The Road goes ever on and on; Down from the door where it began;
Now far ahead the Road has gone; And I must follow, if I can;
Pursuing it with eager feet; Until it joins some larger way;
Where many paths and errands met; And whither then? I cannot say.

[JRR Tolkien, Lord of the Rings]

Friday 13 March 2015

WCP: Lavernock to West Aberthaw

Friday 13 March (0800-1420)

Distance: 17.9 miles

Number of muddy miles: too many (unusually, I was glad to get onto tarmac more than once today)

Weather: wet

Number of backtracks caused by paths shown on the map now being in the sea: 2 (there’s a reason the WCP went around the houses, but I found that out the hard way)

Number of backtracks caused by losing the path: 1 (it turned out to have been re-routed and I subsequently found it further up the road)


My experience, gained from all my days spent walking (and that is quite a lot of days), is that it very seldom rains for an entire day. Today was one of those rare days, with not a single dry minute during the whole time I was walking.

That is not what I had expected based on the forecast I saw yesterday morning, which showed a band of rain passing through overnight, before getting stuck over the middle of England for the rest of the day. By this morning that forecast had changed to showing the band of rain stuck over the area of today’s walk. Oh, how I wished I had decided to walk on an extra 3 miles yesterday (although I’m sure Mick was happy with my decision, as it meant that he didn’t have to drive me anywhere first thing).

The grey, murky wetness did rather mar the day, but I must have been having some fun when one attractive bit of coast distracted me enough that I completely forgot, until a mile too late, about my thoughts of taking a shortcut towards Barry.

Had I taken that shortcut, then the timings wouldn’t have aligned such that Mick, me and a MacDonalds all came to be within 100 yards of each other at the same time. I was more than happy to spend half an hour out of the rain and, over a McMuffin-based second breakfast, take advantage of the wifi.

Heading back out into the rain, I thought I still had 3.5 miles to go to reach Barry Island, but it turns out that there’s a pedestrian walkway further to the east, and I felt no guilt at omitting a bit of my circuit of the island by entering via the walkway and leaving via the more westerly roadway.
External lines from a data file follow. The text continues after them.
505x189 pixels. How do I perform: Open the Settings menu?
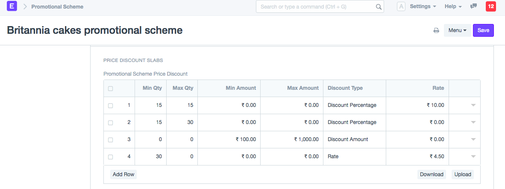pos(423,6)
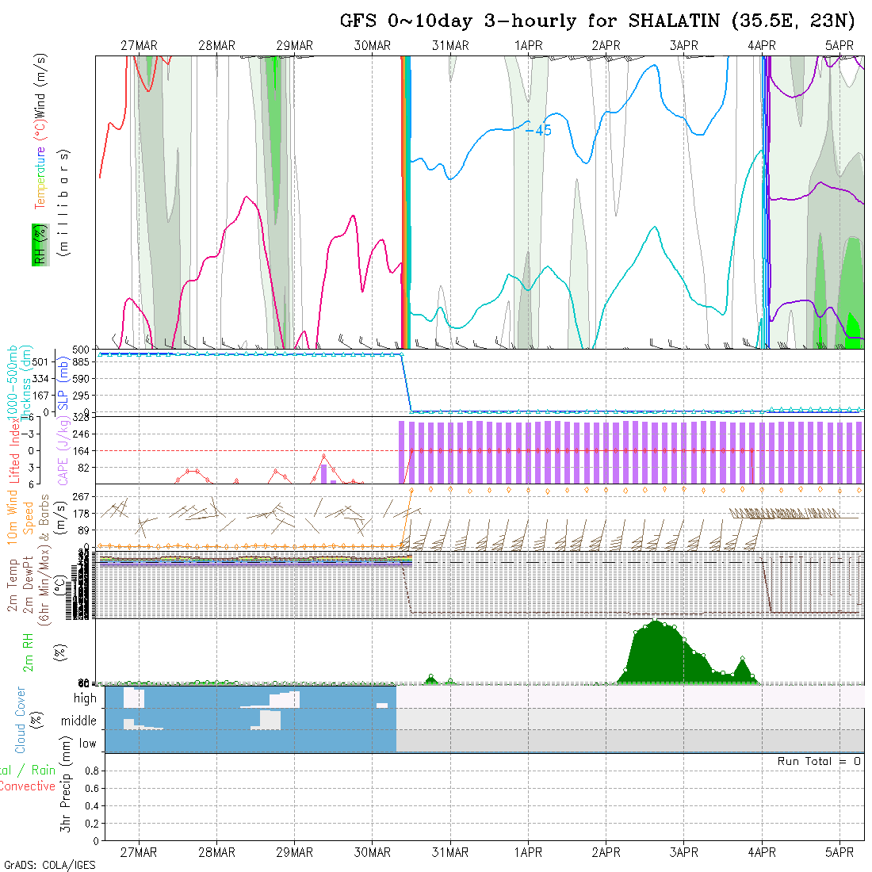Select the 5APR label on top axis
872x872 pixels.
839,46
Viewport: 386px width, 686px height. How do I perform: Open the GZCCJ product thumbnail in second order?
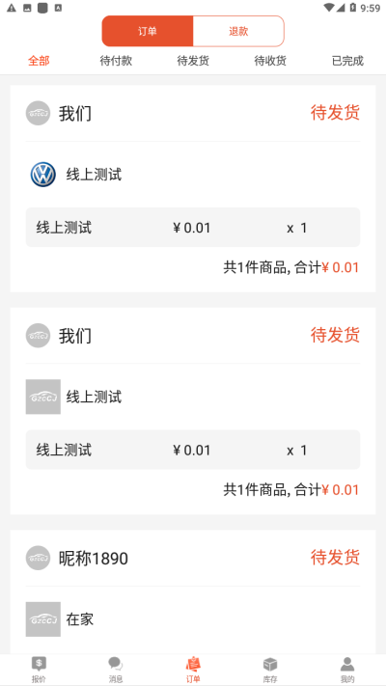[x=43, y=397]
Perhaps it was the miserableness of the weather, but I found myself entirely underwhelmed by the island, with only my visit to Friar’s Point standing out as having any merit.

Back on the mainland, the depiction of cliffs on the map led me to believe things were going to get a bit lumpier than the last 3 (relatively flat) days, and I wasn’t wrong as I was sent steeply down into clefts before heading equally steeply back up the other sides. The lumpiness was short-lived and by the time I met Mick at Watch House Point, flatness had been resumed, as we made our way to and around West Aberthaw Power Station.

Despite the rain, and the disappointment with Barry Island, it wasn’t a bad day’s walking, with some attractive bits of coast outweighing the street-plodding through Barry.


  1. Thanks for interesting post, I'm toying with the idea of doing it. Do you make or save the gpx files for each days walk and maybe publish them somewhere? would be quite a useful resource. You could even edit Open street Map and correct the route.

    1. I do usually record a GPS track of most days (with a few gaps when I forgot to switch the Gadget on!), and I probably still have most of them for what I've walked so far, but I'm not convinced that they'd be overly useful to anyone else, as they won't tell the true story of when I took a ridiculous (and in one case positively dangerous) route, or deviated either because I lost the path, preferred a different way, or was aiming for where Colin was parked.

      Whilst the section just walked from Chepstow to Barry didn't have me gasping at the splendor of it all, the other sections I've walked (from Cardigan to Chester, including Anglesey) were very enjoyable indeed, and all reports state the Pembrokeshire Coast to be stunning - so I'd say it's definitely worth walking.

  2. Hmm, it was great to see you both at the Snake. Thanks again for the tea and flapjack. I'd forgotten how soon you were setting off again. Enjoy the walk, and the vagaries of the route.

    1. Twas good to see you both too.

      As it goes, when we saw you on Sunday I hadn't intended for us to set off for Wales until Wednesday. The weather forecast for Tuesday convinced me, on Monday, to abandon planning and just go an do it.

  3. Did you see the sign at Rhoose Point indicating the "most southerly point on the mainland of Wales"? Judging by the unsightly surroundings (or to use one of your favourite adjectives "shabby"), had I been in charge of Wales, I wouldn't have been boasting about it.

    Not sure if Dropbox link will work in Blogger comments - if not copy and paste into browser.

    1. I did see the sign at Rhoose Point. In fact, it was one of the very few occasions yesterday that I broke the camera out of its waterproof bag for a snap. Not an inspiring location - but an order of magnitude nicer than the horrible bit of wasteland crossed by the WCP on its way into Cardiff. Whatever route you took on that Cardiff stretch had to be better than the now-official route.